Early in the morning, they turned out, and we went down to the cove before described in order to bathe. While we were clothing ourselves on the shore at the head of the cove, we discovered, at high-water mark, a number of human skeletons—except the skulls—bleached and partly decayed. The bones of the fingers, hands, and ribs were entire. To me this was no very pleasant discovery, and I observed to Mr. Merry that “we might all be murdered in such a place without the possibility of its being known,” but the bones were, at the time, supposed to have belonged to seamen that might have been shipwrecked on the reef near this part of the key.
After breakfast we finished loading the little schooner and returned to the huts to bring down some small stores. As we were all standing before the huts, the master fisherman was seen pointing to the eastward and laughing with his companions. On looking in the direction he was pointing, I discovered the object of his amusement to be a small vessel just doubling an easterly point of the key, about seven miles distant within the reef and bearing away for us. I had too often seen the grin of a Spaniard accompanied with the stab of his stiletto to pa
ss the circumstance unnoticed. By my request Manuel inquired of the Spaniards what vessel it was and received for answer that “it was the king’s cutter in search of pirates.” This answer satisfied us, and in a short time, we were all hands, the master fisherman and three of his crew, onboard our vessel.

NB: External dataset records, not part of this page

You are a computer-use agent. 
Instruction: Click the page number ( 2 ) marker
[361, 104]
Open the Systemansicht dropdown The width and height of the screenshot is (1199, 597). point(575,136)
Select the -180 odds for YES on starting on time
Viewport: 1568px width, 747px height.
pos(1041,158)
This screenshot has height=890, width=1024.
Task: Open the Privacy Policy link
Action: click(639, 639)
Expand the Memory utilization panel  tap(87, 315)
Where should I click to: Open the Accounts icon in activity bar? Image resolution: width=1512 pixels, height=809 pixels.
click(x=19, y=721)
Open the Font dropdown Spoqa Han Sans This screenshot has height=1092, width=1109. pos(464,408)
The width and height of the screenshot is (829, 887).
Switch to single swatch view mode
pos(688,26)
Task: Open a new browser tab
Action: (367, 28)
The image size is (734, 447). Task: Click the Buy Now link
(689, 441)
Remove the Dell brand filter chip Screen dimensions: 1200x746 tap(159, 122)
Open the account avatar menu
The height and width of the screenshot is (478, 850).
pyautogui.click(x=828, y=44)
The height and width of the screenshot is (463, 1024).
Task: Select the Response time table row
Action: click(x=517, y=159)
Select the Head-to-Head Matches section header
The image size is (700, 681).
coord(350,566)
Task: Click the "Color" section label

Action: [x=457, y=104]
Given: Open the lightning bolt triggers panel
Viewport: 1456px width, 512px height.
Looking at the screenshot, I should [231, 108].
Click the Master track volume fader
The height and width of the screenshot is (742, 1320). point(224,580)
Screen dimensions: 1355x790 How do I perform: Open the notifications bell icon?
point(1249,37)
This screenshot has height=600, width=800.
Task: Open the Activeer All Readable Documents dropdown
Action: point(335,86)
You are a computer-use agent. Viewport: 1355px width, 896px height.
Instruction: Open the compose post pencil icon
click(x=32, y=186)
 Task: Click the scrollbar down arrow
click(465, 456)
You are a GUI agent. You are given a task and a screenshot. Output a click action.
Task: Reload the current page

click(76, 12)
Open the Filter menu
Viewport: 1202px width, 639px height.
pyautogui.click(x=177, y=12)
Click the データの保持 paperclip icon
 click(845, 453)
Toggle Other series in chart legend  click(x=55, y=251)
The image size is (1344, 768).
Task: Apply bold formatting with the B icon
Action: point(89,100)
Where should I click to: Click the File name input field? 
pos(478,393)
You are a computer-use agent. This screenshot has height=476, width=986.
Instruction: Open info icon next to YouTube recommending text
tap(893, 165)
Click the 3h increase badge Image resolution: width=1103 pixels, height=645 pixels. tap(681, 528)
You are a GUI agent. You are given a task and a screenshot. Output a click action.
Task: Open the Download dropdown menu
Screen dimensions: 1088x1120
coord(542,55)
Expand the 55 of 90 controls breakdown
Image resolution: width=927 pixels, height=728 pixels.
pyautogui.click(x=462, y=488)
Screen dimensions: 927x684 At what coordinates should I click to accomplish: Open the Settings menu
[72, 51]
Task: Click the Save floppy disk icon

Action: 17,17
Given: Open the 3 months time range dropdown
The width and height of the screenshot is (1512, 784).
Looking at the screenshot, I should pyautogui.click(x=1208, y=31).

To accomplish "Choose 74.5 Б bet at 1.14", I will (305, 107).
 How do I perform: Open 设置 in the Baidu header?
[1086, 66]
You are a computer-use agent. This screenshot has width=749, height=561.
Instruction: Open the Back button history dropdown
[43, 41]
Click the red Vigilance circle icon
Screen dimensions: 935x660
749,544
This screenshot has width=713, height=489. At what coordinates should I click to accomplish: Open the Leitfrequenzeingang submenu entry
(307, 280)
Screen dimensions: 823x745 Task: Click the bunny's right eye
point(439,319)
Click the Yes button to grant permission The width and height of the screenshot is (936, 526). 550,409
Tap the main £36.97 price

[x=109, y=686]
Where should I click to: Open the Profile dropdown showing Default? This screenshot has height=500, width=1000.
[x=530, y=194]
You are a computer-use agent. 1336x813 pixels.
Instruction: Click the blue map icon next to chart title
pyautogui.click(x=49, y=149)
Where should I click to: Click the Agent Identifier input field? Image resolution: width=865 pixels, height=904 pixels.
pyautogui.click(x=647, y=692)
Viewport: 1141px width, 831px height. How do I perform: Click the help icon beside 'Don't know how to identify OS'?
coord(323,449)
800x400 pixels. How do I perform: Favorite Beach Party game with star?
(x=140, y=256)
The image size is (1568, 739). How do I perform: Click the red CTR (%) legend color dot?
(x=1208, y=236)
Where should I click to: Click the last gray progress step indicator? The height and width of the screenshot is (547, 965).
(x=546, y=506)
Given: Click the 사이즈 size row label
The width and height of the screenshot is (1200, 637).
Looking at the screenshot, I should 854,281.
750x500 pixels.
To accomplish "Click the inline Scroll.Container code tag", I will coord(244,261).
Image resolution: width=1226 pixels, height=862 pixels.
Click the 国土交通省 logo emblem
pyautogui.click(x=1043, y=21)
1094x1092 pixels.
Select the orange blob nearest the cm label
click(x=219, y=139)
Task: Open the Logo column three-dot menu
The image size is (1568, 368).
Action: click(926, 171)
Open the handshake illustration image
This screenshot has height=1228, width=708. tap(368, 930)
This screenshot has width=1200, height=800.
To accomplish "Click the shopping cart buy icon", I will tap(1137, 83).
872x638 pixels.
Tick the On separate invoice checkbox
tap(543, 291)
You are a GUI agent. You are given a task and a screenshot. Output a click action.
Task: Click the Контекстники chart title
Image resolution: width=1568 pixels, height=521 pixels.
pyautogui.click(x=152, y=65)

As soon as we were ready to weigh anchor, observing the Spaniard intent on watching the “cutter” and delaying unnecessarily to get underway, I began to hoist the foresail, on which he, for the first time, sang out to me in broken English, “No foresail, no foresail.” By this time the sail was within three quarters of a mile of us. As I stood on the forecastle watching her, I saw one of her people forward, pointing at us what I supposed a spyglass, but in an instant the report of a musket and whistle of a bullet by my ears convinced me of my mistake. This was followed by the discharge of at least twenty blunderbusses and muskets, from which the balls flew like hailstones, lodging in various parts of our schooner, one of which pierced my trousers and another Mr. Merry’s jacket, without any essential injury.
At the commencement of the firing, the four fishermen concealed themselves below deck, out of danger, and our Portuguese, attempting to follow their example, was forced back. I remained on the forecastle watching the vessel until the whistling of six or seven bullets by my ears warned me of my danger. At first I settled down on my knees, still anxious to ascertain the cause of this unprovoked outrage, until they approached within two or three hundred feet of us, when I prostrated myself on the deck, soon after which the master fisherman arose, waved his hat at them, and the firing ceased. About forty or fifty feet abreast of us, she dropped anchor and gave orders for the canoe at our stern to come alongside, which one of our fishermen obeyed, and brought onboard of us their captain and three men. The supposed cutter was an open boat of about thirty-five feet keel, painted red inside and black without, except a streak of white about two inches wide, calculated for rowing or sailing—prepared with long sweeps and carrying a jib, foresail, mainsail, and squaresail. She was manned by ten Spaniards, each armed with a blunderbuss or musket, a machete, long knife, and pair of pistols. They were all dressed with neat jackets and trousers and wore palm-leaf hats. Their beards were very long and appeared as though they had not been shaved for eight or nine months.